Page-Based, Not Block-Based
Each node is exactly one page. No spanning, no compression across pages. Simple and predictable.
Example: Full Insert Sequence
Insert "zebra" into a tree:
Step 1: Start at root
┌─────────────────────────────────────────────┐
│ Root (Internal) │
│ [lion] [rabbit] │
│ ↓ ↓ │
│ page 2 page 3 │→ page 4 (rightmost)
└─────────────────────────────────────────────┘
"zebra" > "rabbit" → go right to page 4
Step 2: Descend to leaf (page 4)
┌─────────────────────────────────────────────┐
│ Leaf (Page 4) │
│ snake:v1 tiger:v2 wolf:v3 │
│ [has space for zebra] │
└─────────────────────────────────────────────┘
Step 3: Insert into leaf
┌─────────────────────────────────────────────┐
│ Leaf (Page 4) │
│ snake:v1 tiger:v2 wolf:v3 zebra:v4 │
└─────────────────────────────────────────────┘
Done!

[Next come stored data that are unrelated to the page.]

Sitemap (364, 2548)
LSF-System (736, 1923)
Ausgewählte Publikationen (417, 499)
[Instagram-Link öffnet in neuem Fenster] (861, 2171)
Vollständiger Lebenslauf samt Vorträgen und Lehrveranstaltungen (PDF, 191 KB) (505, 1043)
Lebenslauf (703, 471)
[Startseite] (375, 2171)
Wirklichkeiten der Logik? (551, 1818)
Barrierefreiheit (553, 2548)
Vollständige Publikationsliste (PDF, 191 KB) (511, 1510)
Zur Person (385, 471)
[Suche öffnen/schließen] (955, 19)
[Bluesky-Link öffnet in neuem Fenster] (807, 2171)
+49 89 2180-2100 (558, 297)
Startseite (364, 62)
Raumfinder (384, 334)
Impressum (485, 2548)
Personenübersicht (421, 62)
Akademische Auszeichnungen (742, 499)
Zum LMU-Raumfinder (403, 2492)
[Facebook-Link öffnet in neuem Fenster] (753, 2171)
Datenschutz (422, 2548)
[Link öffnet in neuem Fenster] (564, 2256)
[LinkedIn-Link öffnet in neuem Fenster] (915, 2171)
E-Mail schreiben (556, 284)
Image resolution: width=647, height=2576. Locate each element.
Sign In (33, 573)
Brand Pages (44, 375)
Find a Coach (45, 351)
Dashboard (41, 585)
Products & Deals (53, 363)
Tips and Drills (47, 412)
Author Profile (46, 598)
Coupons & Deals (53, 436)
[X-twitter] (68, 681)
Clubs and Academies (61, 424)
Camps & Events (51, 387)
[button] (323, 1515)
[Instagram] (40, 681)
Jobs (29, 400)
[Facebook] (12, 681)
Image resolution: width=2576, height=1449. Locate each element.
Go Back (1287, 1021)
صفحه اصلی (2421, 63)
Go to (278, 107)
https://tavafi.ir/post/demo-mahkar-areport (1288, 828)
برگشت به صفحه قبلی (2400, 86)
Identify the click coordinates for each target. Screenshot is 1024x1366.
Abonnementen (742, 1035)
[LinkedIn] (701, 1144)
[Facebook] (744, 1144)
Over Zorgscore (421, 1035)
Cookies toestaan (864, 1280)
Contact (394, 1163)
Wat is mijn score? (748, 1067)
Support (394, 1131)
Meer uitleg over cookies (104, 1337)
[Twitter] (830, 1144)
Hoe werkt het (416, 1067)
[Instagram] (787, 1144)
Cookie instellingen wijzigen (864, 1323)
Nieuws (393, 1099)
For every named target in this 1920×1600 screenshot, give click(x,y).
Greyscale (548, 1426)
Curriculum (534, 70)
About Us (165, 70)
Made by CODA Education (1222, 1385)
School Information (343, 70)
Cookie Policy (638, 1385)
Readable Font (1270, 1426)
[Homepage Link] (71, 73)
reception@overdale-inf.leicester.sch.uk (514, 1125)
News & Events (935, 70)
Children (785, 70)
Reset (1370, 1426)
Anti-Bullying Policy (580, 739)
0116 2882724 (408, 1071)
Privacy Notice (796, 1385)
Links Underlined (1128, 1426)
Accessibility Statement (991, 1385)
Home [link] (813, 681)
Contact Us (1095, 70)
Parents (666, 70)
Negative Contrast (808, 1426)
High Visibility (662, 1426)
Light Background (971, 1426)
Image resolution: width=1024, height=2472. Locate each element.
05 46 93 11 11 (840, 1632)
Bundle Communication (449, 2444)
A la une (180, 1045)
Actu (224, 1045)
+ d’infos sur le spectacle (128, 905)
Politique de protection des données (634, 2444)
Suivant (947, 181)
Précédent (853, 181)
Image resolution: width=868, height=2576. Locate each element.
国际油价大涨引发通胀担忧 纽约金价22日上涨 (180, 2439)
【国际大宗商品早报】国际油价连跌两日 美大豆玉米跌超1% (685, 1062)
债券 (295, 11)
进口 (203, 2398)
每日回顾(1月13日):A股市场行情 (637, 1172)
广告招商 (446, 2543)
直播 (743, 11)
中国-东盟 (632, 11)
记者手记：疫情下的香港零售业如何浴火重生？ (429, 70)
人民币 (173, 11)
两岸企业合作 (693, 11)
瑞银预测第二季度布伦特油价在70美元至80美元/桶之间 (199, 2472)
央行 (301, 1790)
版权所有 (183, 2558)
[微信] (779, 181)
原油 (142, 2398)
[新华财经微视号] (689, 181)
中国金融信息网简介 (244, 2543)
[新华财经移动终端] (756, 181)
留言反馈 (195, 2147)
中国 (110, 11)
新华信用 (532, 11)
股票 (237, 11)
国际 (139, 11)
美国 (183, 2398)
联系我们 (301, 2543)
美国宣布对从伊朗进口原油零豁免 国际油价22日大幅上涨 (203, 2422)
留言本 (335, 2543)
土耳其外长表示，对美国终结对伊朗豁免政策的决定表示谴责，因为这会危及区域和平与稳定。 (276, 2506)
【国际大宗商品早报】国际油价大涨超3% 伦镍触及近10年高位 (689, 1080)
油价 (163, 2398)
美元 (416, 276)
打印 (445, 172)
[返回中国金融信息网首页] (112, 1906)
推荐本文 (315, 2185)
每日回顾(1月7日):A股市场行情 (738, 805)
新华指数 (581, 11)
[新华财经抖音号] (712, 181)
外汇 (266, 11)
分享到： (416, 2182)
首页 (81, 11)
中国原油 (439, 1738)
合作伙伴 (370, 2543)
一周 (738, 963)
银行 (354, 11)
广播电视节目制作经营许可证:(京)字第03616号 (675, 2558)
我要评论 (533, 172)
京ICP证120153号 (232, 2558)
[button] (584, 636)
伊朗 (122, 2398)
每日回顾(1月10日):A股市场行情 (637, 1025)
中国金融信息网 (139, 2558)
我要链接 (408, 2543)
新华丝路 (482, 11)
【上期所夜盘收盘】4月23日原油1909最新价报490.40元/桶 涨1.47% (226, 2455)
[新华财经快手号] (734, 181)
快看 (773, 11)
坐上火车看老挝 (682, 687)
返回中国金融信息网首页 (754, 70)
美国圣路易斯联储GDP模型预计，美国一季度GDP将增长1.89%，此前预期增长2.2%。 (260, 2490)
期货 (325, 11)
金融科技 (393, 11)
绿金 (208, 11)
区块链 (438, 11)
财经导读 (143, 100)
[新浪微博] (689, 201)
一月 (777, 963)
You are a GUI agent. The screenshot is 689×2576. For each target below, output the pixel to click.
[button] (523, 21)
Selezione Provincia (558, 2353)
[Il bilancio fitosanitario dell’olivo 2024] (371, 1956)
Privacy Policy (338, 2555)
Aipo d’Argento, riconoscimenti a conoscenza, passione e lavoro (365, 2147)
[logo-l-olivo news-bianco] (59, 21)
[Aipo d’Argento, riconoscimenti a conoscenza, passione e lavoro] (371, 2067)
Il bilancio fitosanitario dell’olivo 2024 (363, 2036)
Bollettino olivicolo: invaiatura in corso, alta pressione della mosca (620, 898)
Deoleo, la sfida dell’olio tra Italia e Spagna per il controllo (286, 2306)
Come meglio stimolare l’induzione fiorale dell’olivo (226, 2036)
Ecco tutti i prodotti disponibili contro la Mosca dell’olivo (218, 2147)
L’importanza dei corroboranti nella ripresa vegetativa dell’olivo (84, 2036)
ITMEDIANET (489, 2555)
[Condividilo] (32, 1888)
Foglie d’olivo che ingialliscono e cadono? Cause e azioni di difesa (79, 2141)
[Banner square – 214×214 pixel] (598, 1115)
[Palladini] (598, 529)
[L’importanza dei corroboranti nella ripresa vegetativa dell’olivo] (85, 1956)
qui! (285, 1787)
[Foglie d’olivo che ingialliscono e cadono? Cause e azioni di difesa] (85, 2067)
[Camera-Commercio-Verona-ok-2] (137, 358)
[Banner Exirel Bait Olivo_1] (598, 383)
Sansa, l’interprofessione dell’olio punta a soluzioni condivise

No splits needed.
Performance Characteristics
| Operation | Average Case | Worst Case |
|---|---|---|
| Lookup | O(log N) | O(log N) |
| Insert | O(log N) | O(log N) |
| Range(k) | O(log N + k) | O(log N + k) |
Where N is the number of entries and k is the number of entries in range.
Disk I/O per operation: ~3-4 reads for trees up to billions of entries.